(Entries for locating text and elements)
╔══
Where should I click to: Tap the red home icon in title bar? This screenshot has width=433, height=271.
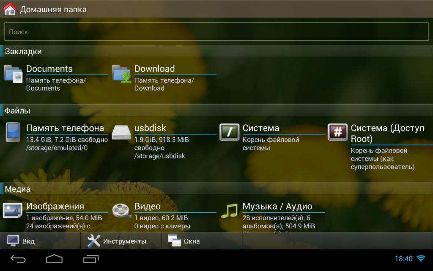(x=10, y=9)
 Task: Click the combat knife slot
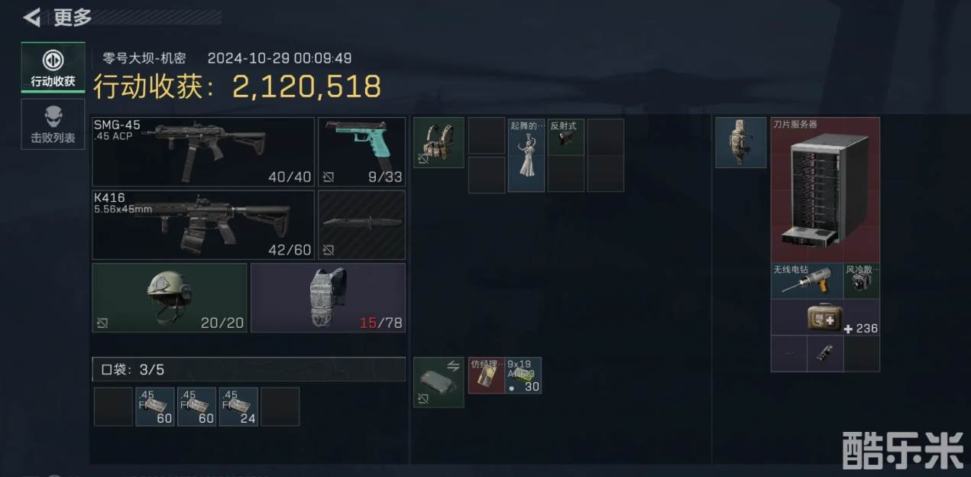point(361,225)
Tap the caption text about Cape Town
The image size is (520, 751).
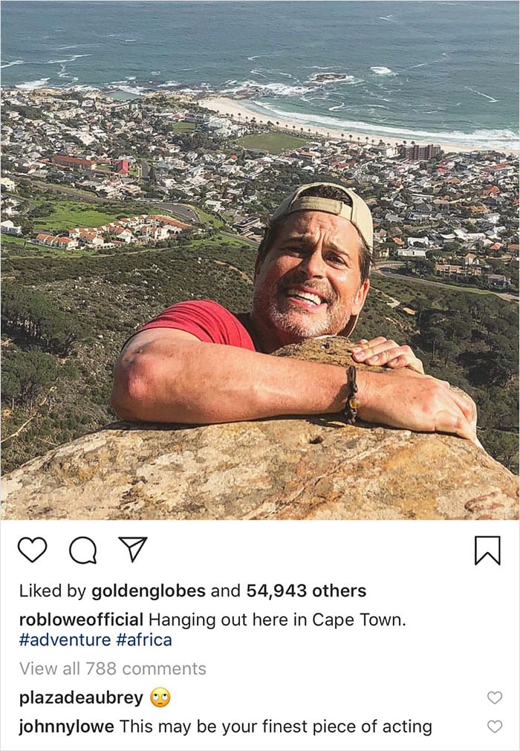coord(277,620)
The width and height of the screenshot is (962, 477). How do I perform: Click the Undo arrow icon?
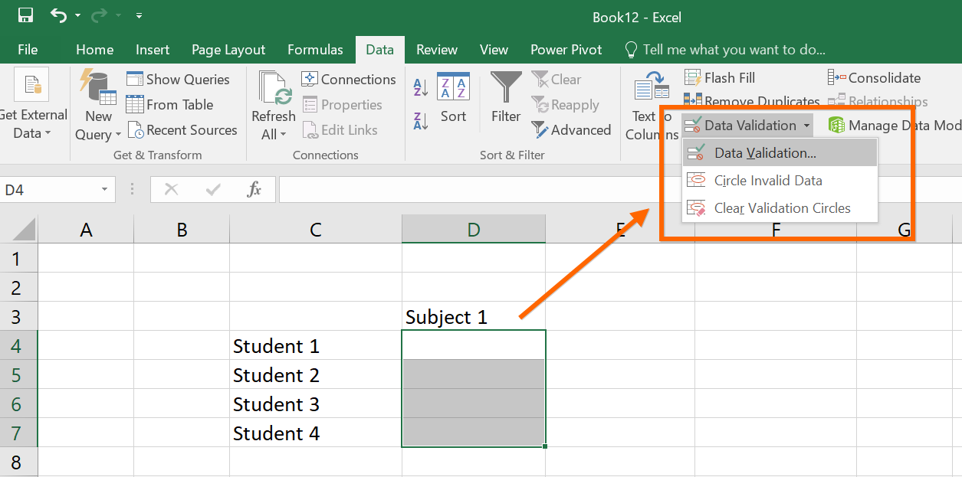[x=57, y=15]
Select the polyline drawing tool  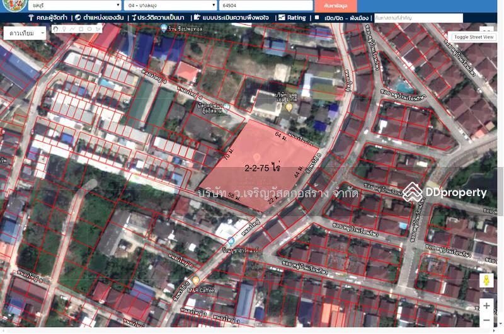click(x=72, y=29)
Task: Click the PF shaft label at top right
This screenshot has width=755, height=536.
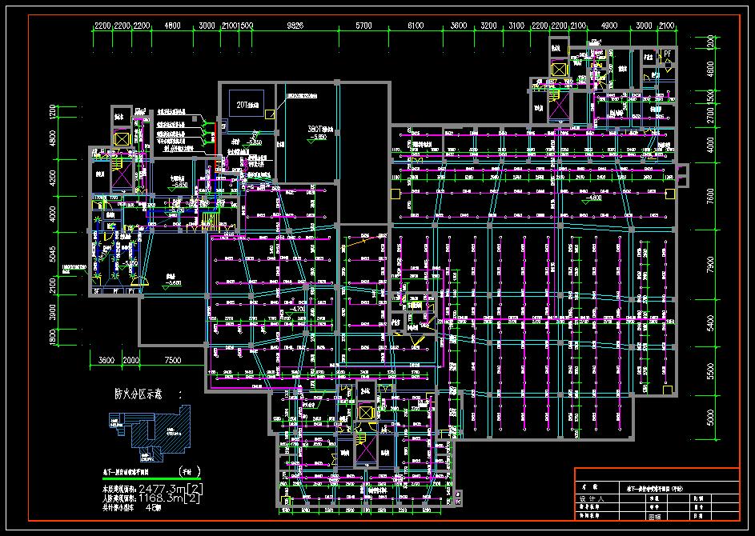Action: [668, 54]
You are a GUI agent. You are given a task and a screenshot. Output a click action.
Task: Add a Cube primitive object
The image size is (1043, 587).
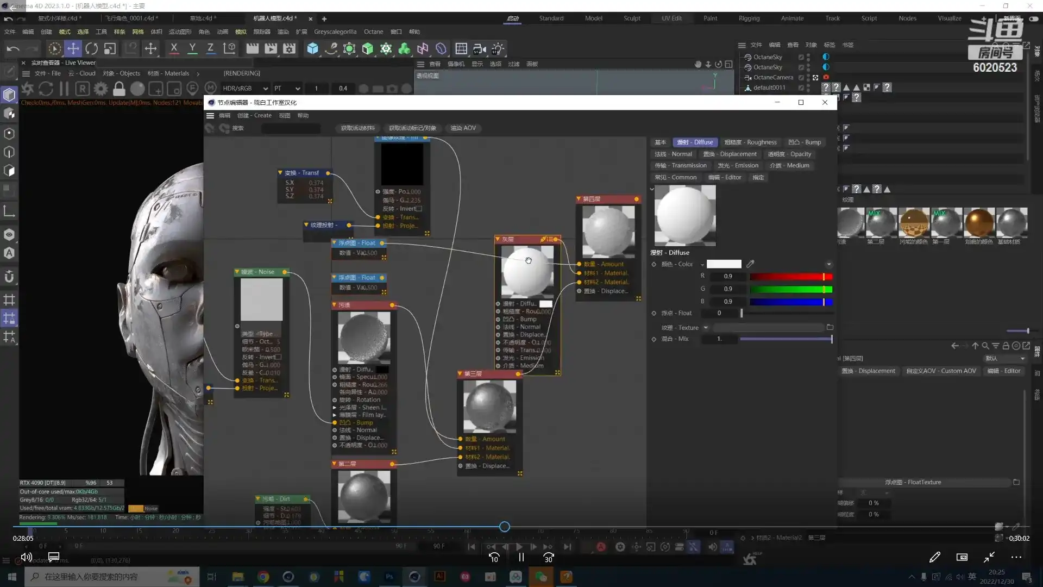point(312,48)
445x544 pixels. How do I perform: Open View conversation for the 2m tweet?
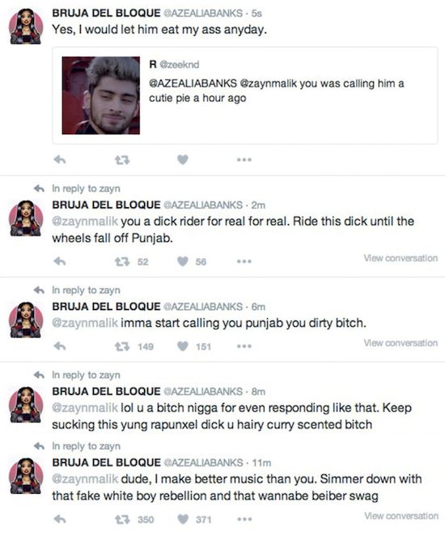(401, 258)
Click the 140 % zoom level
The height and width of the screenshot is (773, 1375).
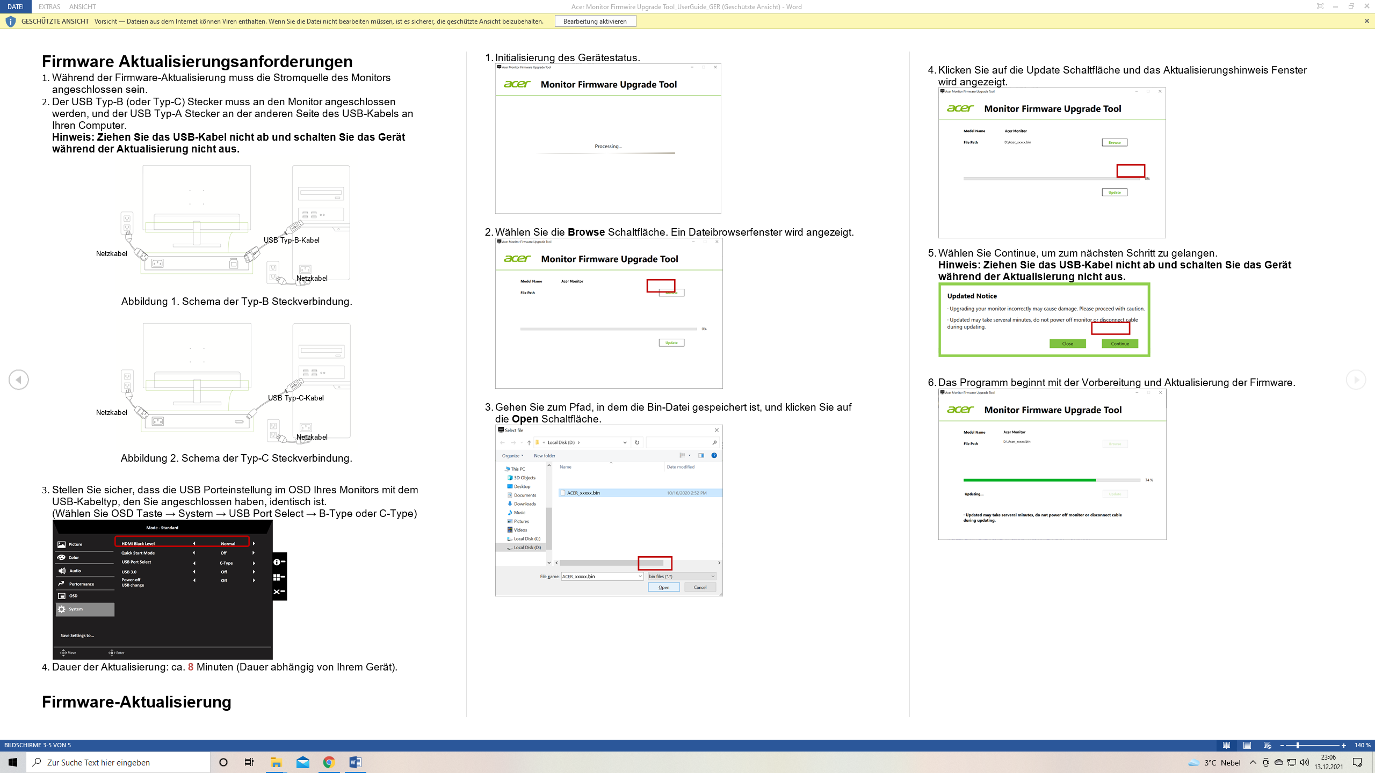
╚══
-- STATED EXERCISE --
Copy every line of the records above that contains the string "height", and note that case counts.

-- REPLY TO THE EXERCISE --
Where should I click to: Tap the red home icon in title bar? This screenshot has width=433, height=271.
The width and height of the screenshot is (962, 477). How do I perform: Click the Undo arrow icon?
This screenshot has width=755, height=536.
The height and width of the screenshot is (773, 1375).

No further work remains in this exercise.